Listing: Locally listed in 2004. Purpose built 1892-3 as a
Catholic Apostolic church. Aisled nave, apsidal chancel with shallow
ambulatory, small spire at junction of nave and chancel. Mostly lancet
windows. Twin west porches with ironwork grilles. Good quality
orange brickwork with some dressings. Original rainwater goods and green
leaded glazing. After closing the church was used by the Welsh
Presbyterians and the Ukranian Uniats, before being taken over by its present
congregation.
Comment: This church is so enfolded with greenery that you can
hardly see it - the photo above is the most revealing photo we have managed so
far.
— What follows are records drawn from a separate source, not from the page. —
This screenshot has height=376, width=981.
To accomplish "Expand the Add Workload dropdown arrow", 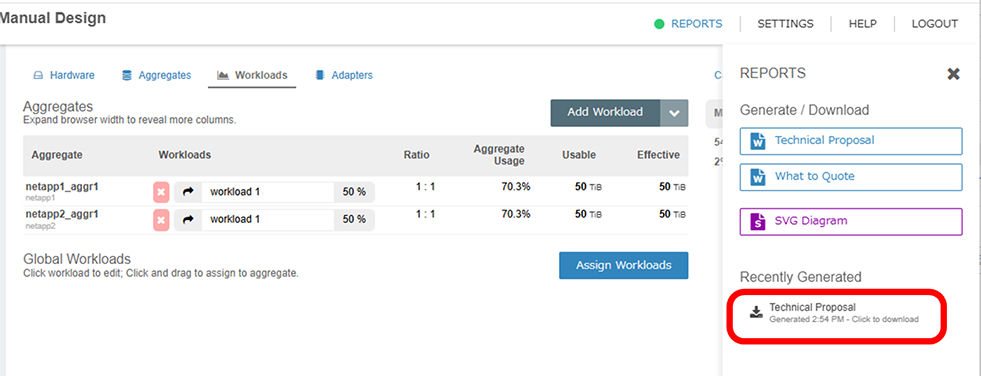I will tap(674, 113).
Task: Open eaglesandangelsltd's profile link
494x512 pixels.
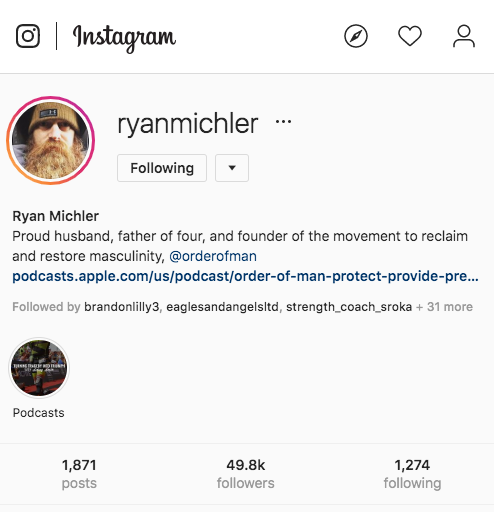Action: tap(222, 307)
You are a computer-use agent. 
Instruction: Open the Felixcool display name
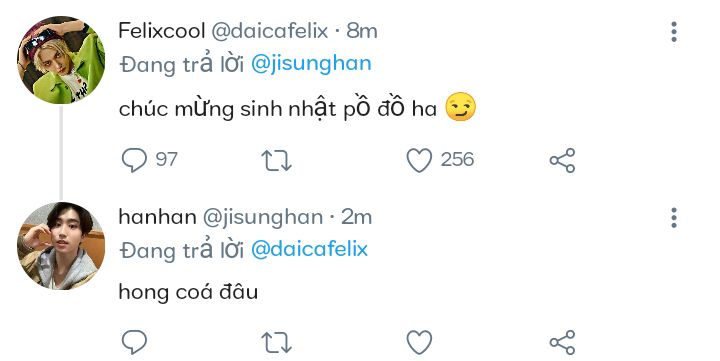tap(162, 31)
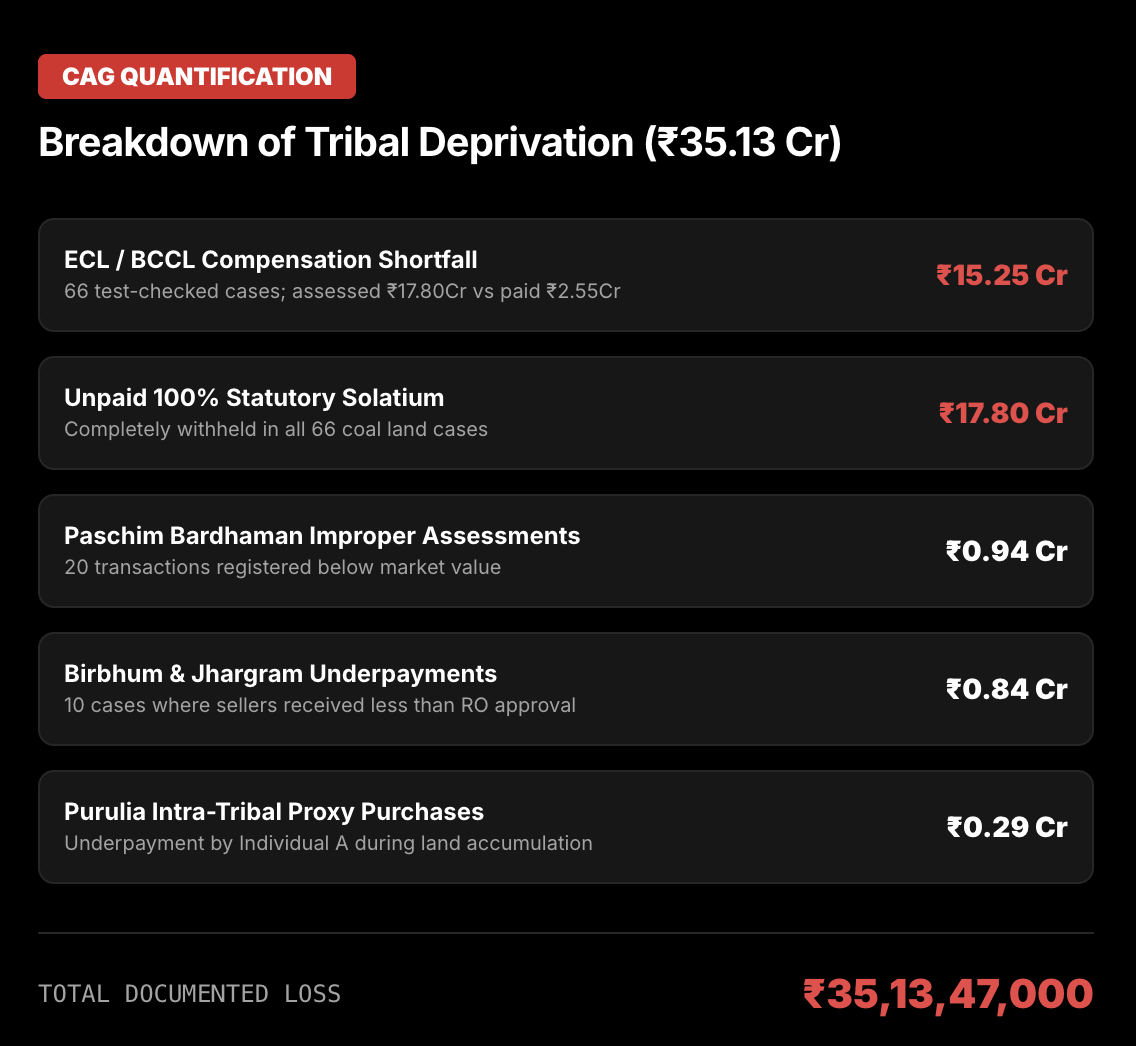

It stands next to the Ring Road and it and its trees improve the view
from there.
A Bennett Clark photograph that gives a good
overall impression of the church. |
As to its original builders, the Catholic Apostolic Church,
Gervase Nicholas E. Charmley, of the London Theological Seminary, has kindly
written to tell us: "The Catholic Apostolic Church was an
extremely unusual dissenting body that believed that the office of
Apostle had been restored to the church.
The body was founded in 1835, and had its zenith in the second half
of the 19th Century, when it organised elaborate ritual and constructed
many beautiful buildings, most notably its London Cathedral, in Gordon
Square, and the Mansfield Place church in Edinburgh. |
The
original Apostles had been appointed by a supposed divine revelation in 1835,
and, as no further revelations were forthcoming about the replacement of the
Apostles as they died, the last Apostle passed away in 1901; this led to a
crisis, as the Apostles alone held the power of ordination to the ministry of
the church. The last ordained minister of the Church died in 1971".
The church's size, and the fact that it was included in
Bennett Clark's album of photos strongly suggest the importance of the
Catholic Apostolic church in the town at the time.